Have you met… Gary ?

Par Gage Skidmore, CC BY-SA 3.0, Lien

Cela fait longtemps qu’il est l’un des acteurs britanniques chouchous du grand public, mais il lui aura fallu trente-cinq ans de carrière, deux nominations pour être enfin salué par ses pairs comme il le mérite.

Un Oscar qui fait l’unanimité pour un acteur métamorphe extraordinaire…

Have you met Gary Oldman  ?

 

Fiche signalétique.

Nom complet : Gary Leonard Oldman

Profession : Acteur, producteur, scénariste,

Né le : 21 mars 1958 

Nationalité : britannique

Signes distinctifs : Dans l’ombre et la lumière. Pro du camouflage.

Histoire d’une étoile britannique…

Issu d’un milieu défavorisé, Gary Oldman n’est pas un amoureux des études. Pourtant, lorsqu’il trouve sa vocation d’acteur en visionnant The Raging Moon, rien ne pourra plus l’en faire décrocher et en 1979, il obtient son diplôme d’art dramatique. 

Pour quelqu’un qui ne devait jamais rien arriver à faire de sa vie, il parvient rapidement à se faire une place au théâtre et intègre en 1984 la Royal Shakespeare Company. En parallèle, il accède à son objectif, le cinéma, en 1982. Et dès 1986, il y impose sa marque en incarnant le leader toxique des Sex Pistols, dans Sid and Nancy.

Désormais, le voilà lancé. Il enchaîne les rôles pour le cinéma et la télévision britannique, mais c’est en 1991 qu’Oliver Stone lui ouvre les portes du cinéma américain avec le rôle de Lee Harvey Oswald dans JFK, aux côtés de Kevin Costner.

Et c’est là que mon histoire avec lui commence.

Gary Oldman : métamorphoses dans l’ombre et la lumière.

En 1991, j’ai neuf ans (eh oui !) et JFK sera une de mes grandes leçons de cinéma. Une séance qui restera gravée dans ma mémoire. Au centre du film, Kevin Costner, mais aussi Gary Oldman, étrange, inquiétant, semant le doute, brouillant les pistes, interrogeant le spectateur : Lee Harvey Oswald est-il innocent ? 

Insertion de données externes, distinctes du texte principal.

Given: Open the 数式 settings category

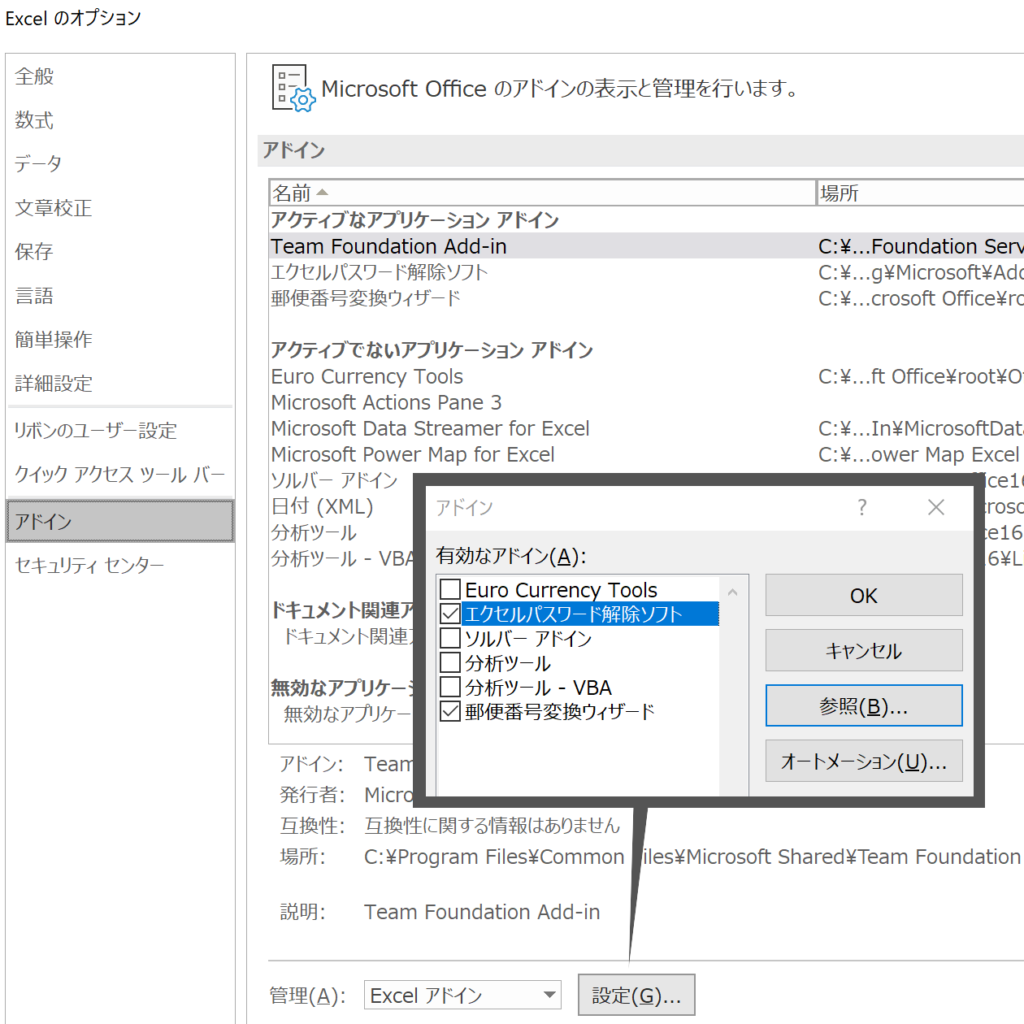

Je l’ignore encore, mais Gary Oldman et moi on va encore partager de nombreux moments de cinéma. Des bons, des excentriques, des inquiétants, des drôles, des émouvants. Léon, Le 5ème élément, Harry Potter, Batman, Hannibal, Air Force One, Tinker, Tailor, Soldier, Spy ou même Kung Fu Panda et bien d’autres, du pur divertissement au film culte, Gary Oldman passe par tous les genres, tous les styles, tous les exercices. Méconnaissable, il semble pouvoir se métamorphoser à plaisir. Il a le truc pour endosser tous les physiques, tous les rôles. Psychopathe, absolument pourri ou attendrissant, il emporte le coeur du public par la justesse de ses prestations. 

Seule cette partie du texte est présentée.